ComicBook.com: And--hey! There was a comic this week!
This is the first time that all of our "good guys" have been in a room together, and alive, in a while, isn't it?
Moore: Yes. It was time to regroup and compare notes. It can't all be one long snake chase.
ComicBook.com: I think one of the things I love most about Manson is the way people just seem to accept what's going on and roll with it. You've got Carol now who's just kinda hanging out in the background helping nurse all the dead people.
Moore: Carol's cool. We'll see a bit more about her and where she's coming from in the next issue. And, thinking of Carol and Johnny, I have a surprise for any SiP fans out there in issue 17.
ComicBook.com: Johnny, in spite of having been pretty open to what was going on in the beginning, seems to have grown a bit skeptical. Is this a change in her mentality or are we just seeing a different side of her now that shes back in action?
Moore: Since her devastating accident, we're seeing the professional side of Johnny, the scientist who wants real answers. She's very smart, and none of this adds up for her.
ComicBook.com: I can't quite tell whether the little argument they get into is totally facetious or not. Are Jet and Rachel a bit on edge with each other?
Moore: Rachel has an edge to her, no doubt. She says things I wouldn't dare say. But Rachel grew up with Jet so they have the ability to be blunt with each other. And, every word out of Jet's mouth now tells the story of what happened to her since the accident.

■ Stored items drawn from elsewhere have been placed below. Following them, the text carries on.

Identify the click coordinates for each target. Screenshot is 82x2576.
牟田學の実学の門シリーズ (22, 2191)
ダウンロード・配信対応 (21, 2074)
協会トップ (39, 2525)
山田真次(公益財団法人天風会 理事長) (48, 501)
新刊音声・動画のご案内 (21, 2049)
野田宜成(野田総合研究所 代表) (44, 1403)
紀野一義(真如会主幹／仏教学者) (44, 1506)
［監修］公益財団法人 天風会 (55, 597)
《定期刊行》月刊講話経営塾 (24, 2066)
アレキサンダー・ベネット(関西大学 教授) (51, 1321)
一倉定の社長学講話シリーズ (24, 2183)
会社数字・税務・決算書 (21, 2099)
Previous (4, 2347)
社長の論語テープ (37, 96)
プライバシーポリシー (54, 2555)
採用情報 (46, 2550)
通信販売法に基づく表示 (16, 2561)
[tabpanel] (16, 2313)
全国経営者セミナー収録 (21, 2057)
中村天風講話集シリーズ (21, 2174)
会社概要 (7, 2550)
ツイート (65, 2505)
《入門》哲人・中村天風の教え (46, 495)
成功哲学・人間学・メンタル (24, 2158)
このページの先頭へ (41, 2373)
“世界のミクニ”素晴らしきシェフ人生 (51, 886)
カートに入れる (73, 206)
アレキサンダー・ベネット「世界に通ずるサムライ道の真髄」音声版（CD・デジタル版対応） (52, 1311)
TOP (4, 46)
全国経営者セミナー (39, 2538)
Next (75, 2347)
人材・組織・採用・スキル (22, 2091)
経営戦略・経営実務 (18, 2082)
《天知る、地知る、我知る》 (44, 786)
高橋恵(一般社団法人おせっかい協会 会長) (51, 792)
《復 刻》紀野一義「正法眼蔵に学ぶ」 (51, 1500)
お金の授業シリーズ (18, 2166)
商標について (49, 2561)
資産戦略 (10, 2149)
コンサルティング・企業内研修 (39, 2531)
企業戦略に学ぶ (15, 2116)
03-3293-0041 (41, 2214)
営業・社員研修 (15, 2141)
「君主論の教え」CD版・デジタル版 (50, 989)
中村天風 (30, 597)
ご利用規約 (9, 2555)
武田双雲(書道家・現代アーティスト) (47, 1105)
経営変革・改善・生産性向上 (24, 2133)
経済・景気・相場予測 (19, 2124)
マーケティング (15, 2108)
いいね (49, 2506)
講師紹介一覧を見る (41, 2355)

ComicBook.com: That is one...profoundly disturbed...priest. There are a half-dozen reasons why the idea of a priest might strike fear into Jet in her current condition, but is it a safe bet he's in the top three?

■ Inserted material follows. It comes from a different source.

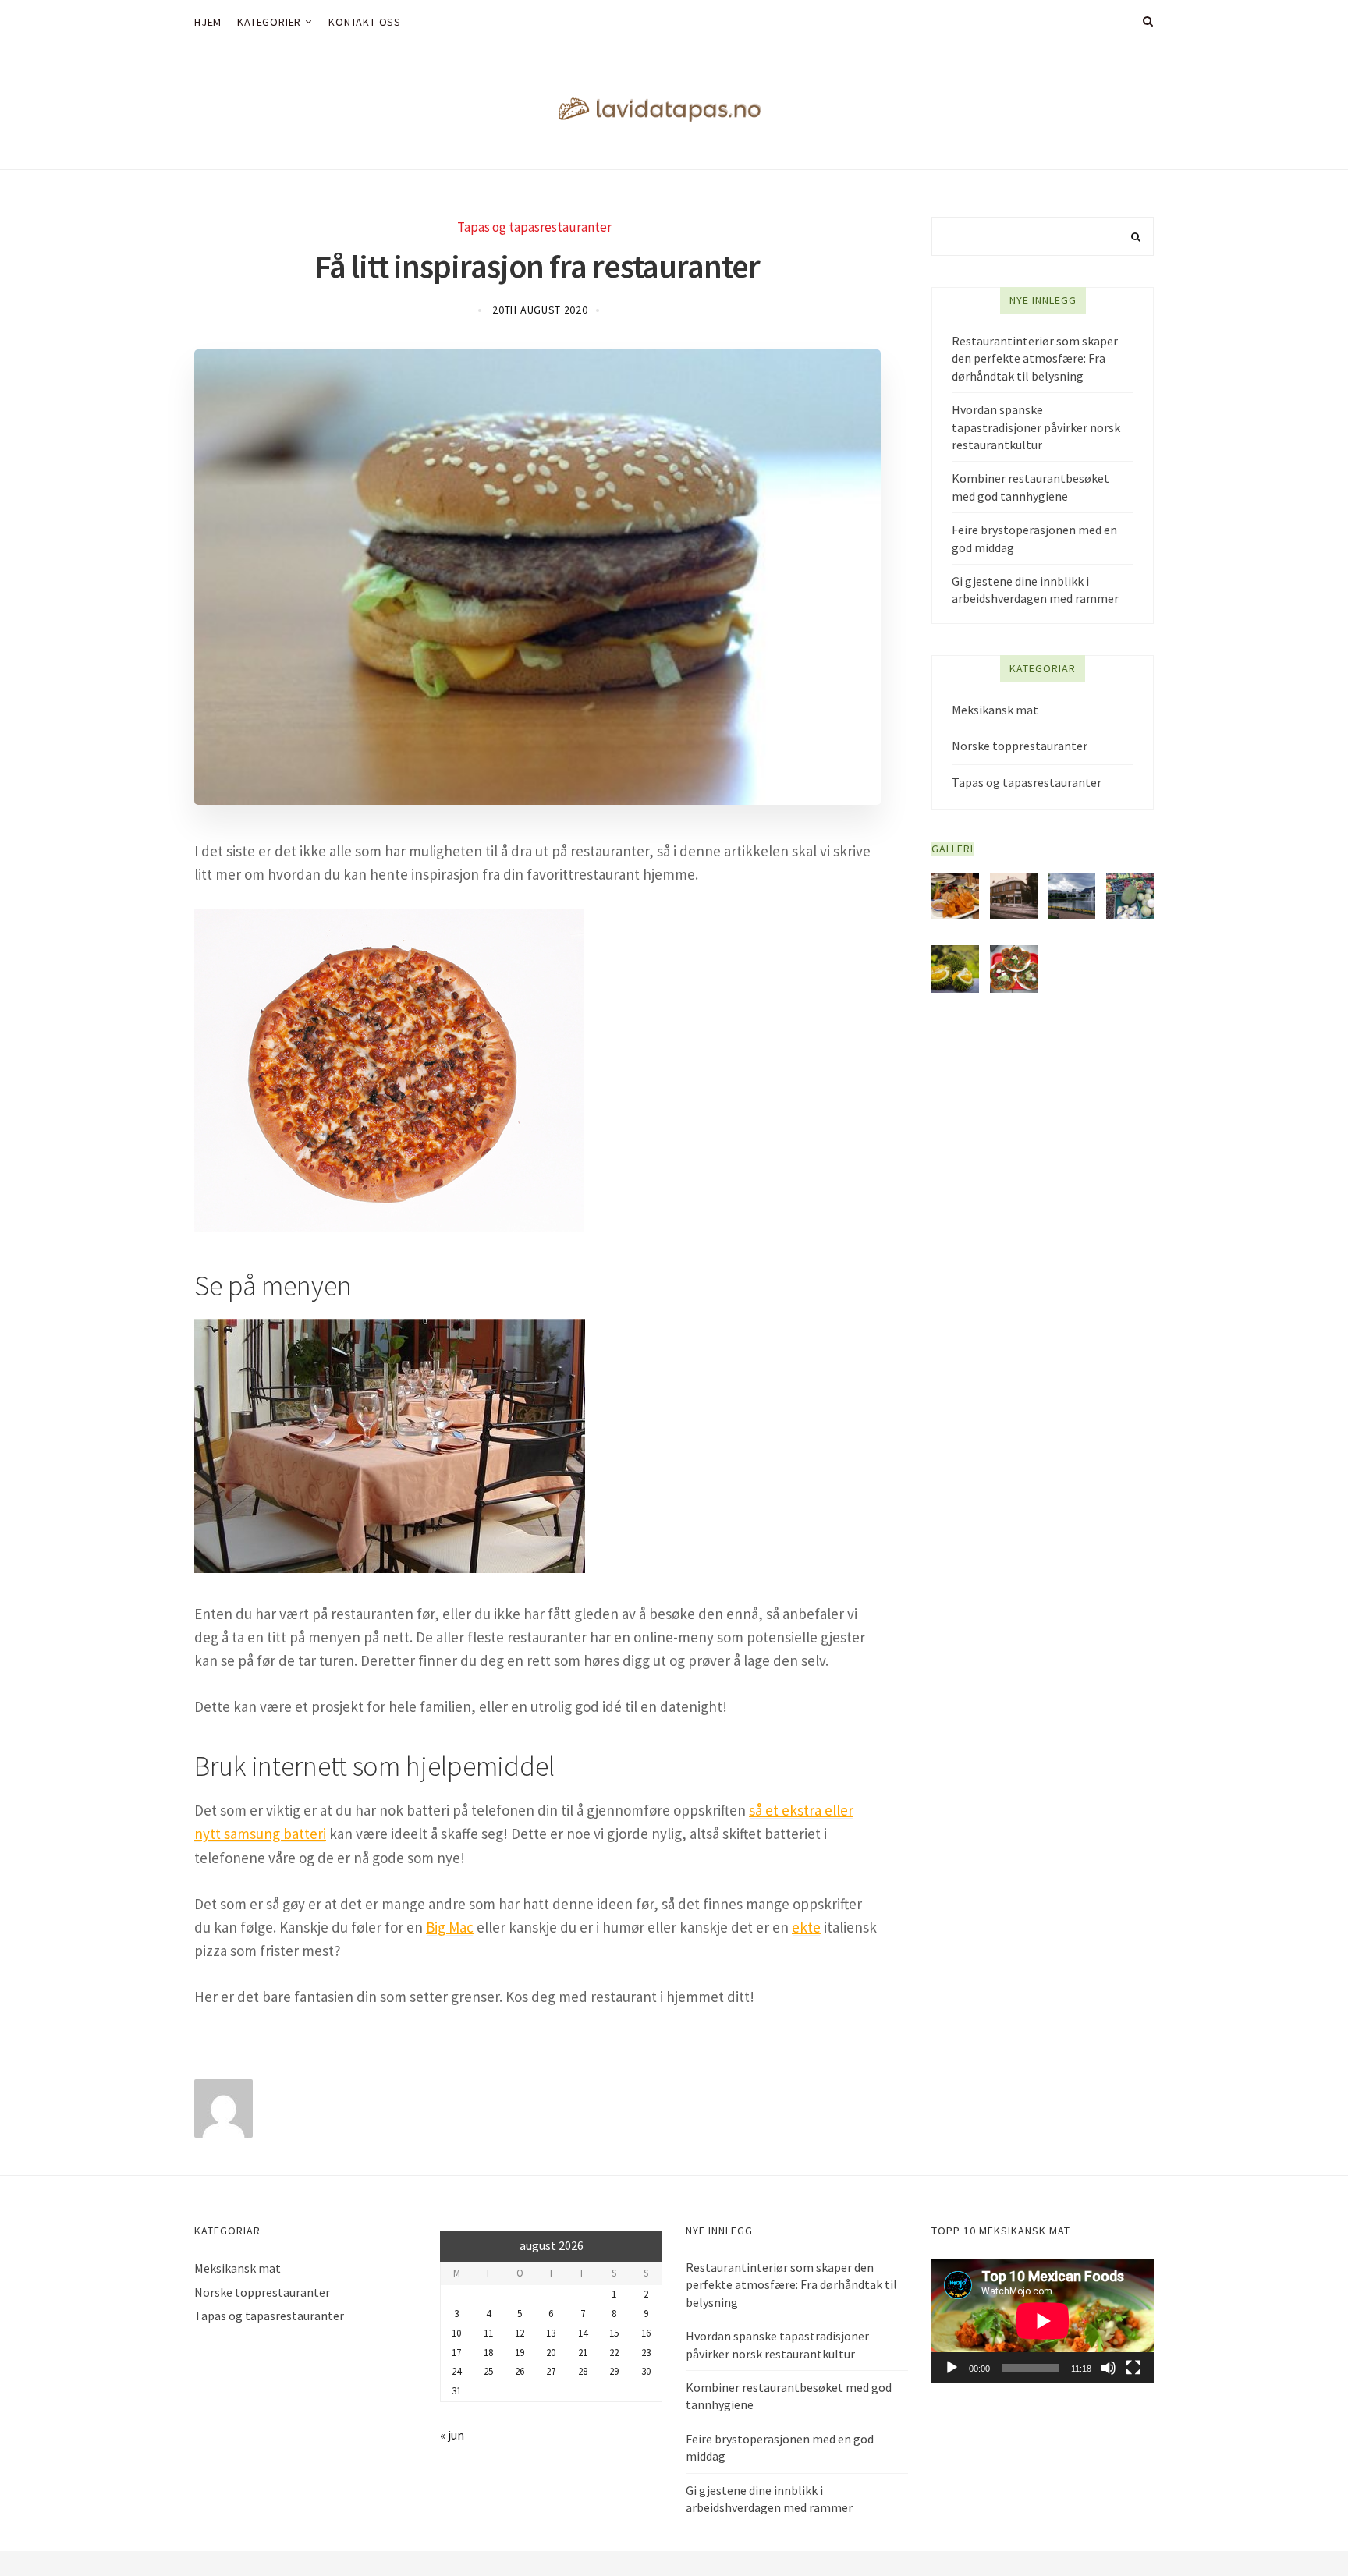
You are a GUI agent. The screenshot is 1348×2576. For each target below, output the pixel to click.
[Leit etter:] (1042, 236)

Moore: Okay, you do realize that is the priest Malus went into when he left Jet, right? That should explain the recent events with Zoe.
ComicBook.com: It's interesting that Lilith's followers aren't all on the ball. Is that just a matter of them having to come in and reincarnate into a new person if someone's killed, or is it more that some of them are either regular humans, or people like Rachel with incomplete memories?
Moore: It has to do with who they were to begin with, and how strong a witch they are… or aren't. You know, after 300 years you might be a little rusty.
ComicBook.com: Were there words carved into the bone of Jack's knife? It looked a bit like "Mary" on the hilt to me.
Moore: Jack inscribed the name of his last victim—Mary Jane—onto the handle of his knife. If you know anything about the implied history of this knife, you'll know what that's about.